_WHAT THE EXERCISE ASKS_. Drop the pictures and repeat exactly from the "This screenshot has height=546, width=669." line down to the last line of the entries below.

_EXTRACTED MATERIAL_.
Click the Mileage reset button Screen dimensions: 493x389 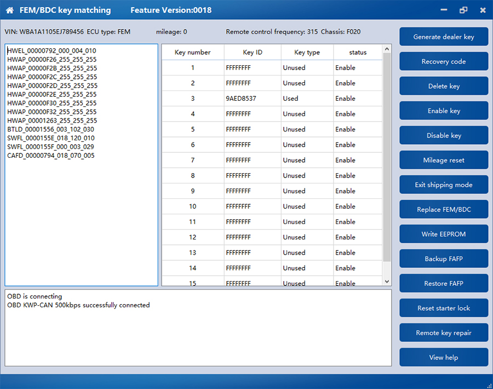[x=444, y=160]
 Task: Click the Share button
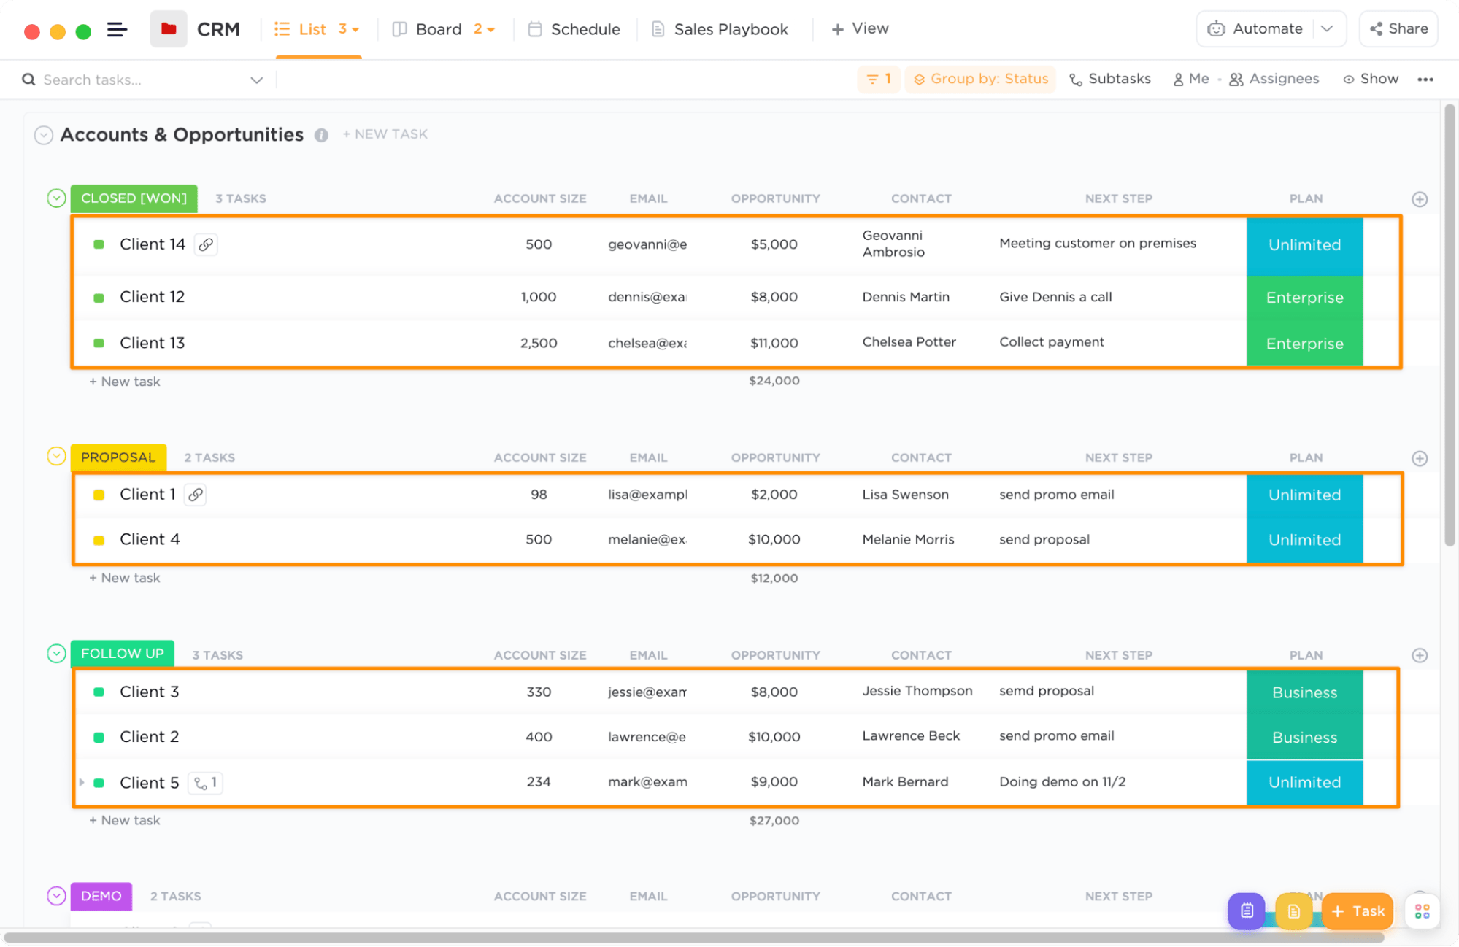point(1398,28)
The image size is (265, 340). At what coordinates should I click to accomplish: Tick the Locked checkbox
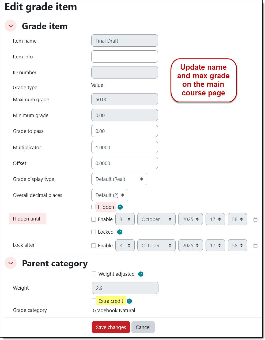pyautogui.click(x=94, y=232)
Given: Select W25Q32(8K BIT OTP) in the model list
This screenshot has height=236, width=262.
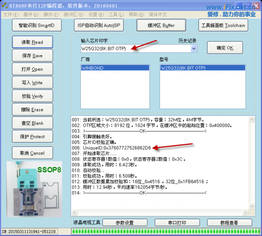Looking at the screenshot, I should (202, 68).
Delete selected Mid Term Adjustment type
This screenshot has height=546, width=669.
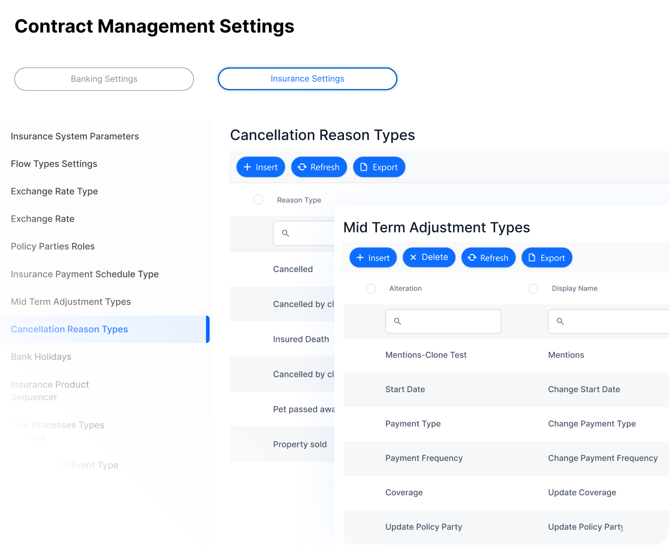(x=429, y=257)
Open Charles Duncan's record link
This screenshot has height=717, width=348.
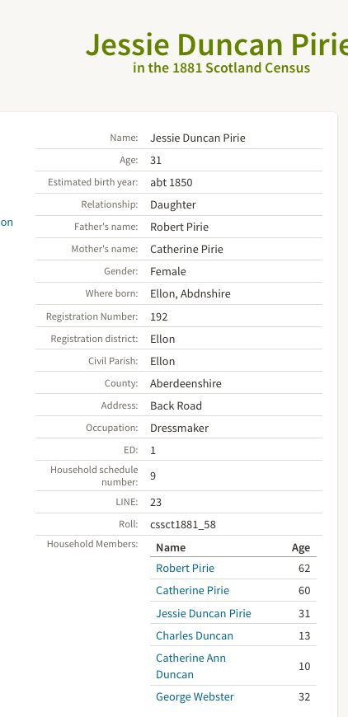click(195, 635)
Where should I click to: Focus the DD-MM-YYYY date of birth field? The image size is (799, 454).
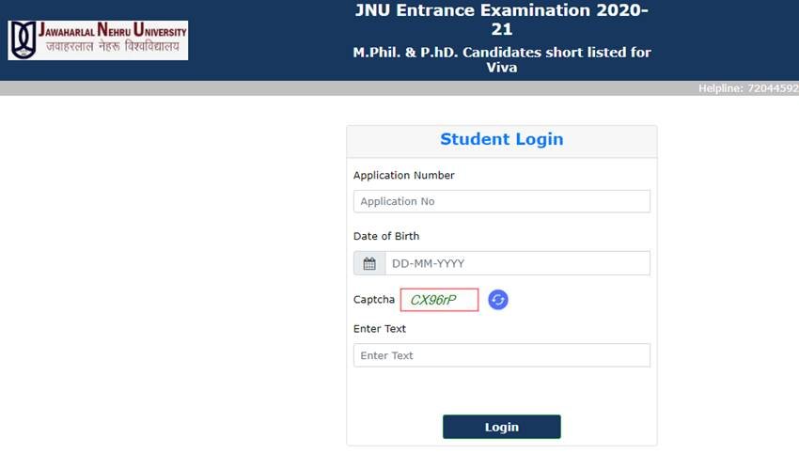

_WRITTEN RESPONSE_.
This screenshot has height=546, width=669.
(x=429, y=257)
Open Charles Duncan's record link
This screenshot has height=717, width=348.
click(195, 635)
Where should I click to: Focus the DD-MM-YYYY date of birth field? The image size is (799, 454).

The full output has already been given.